The cap is the engine of everything that follows, because of one word: it is per taxpayer. Each separate taxpayer who holds QSBS gets a full cap of their own. A spouse has their own. An adult child has their own. A properly built non-grantor trust is its own taxpayer — and has its own.

This paper assumes the stock already qualifies as QSBS. If that is not yet settled, start with the front-door primer — Does Your Company Qualify for QSBS? — and come back. Everything below is about multiplying an exclusion the stock has already earned.

Gifting is the mechanism that adds taxpayers before a sale. Fund a non-grantor trust for your children, and the trust brings a second exclusion — a non-grantor trust is a separate taxpayer beyond dispute. Add a second trust on a separate beneficiary line, and you have a third. Nothing in the statute caps the benefit at one exclusion per family. Congress could have written that limit. It did not.

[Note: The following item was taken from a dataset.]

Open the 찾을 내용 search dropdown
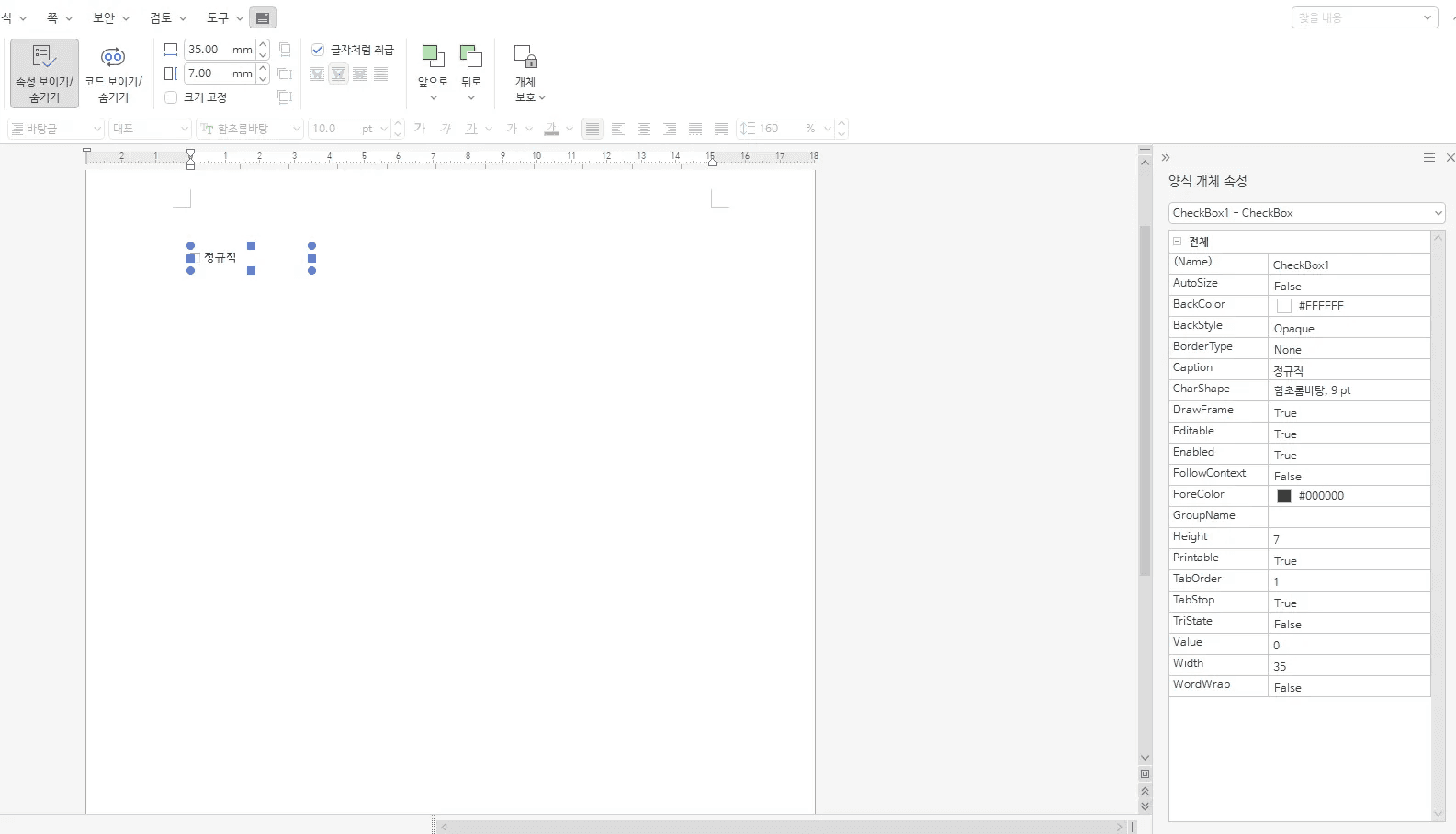1456x834 pixels. 1428,17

A gift to a spouse looks like the easiest add of all — one transfer, no trust. It is also the least settled question in this area, and it is worth pausing on, because the common objection that "a married couple is really one taxpayer" is not wrong so much as unresolved. Section 5 takes it head-on. The short version: build the plan on trusts, and treat a spousal second exclusion as upside, not foundation.

The exclusion is per taxpayer. Gifting is how you add taxpayers — before the sale, not after. — The whole strategy in one line

2 · The Roblox example — what the headline missed

In late 2021, The New York Times ran a feature under the title "A Lavish Tax Dodge for the Ultrawealthy Is Easily Multiplied." Its lead example was Roblox founder David Baszucki. As reported, Baszucki, his wife Jan Ellison Baszucki, and family members held Roblox shares across a series of trusts as the company approached its 2021 public listing — each trust positioned to claim its own §1202 exclusion. The Times counted the structure as a multiplied loophole.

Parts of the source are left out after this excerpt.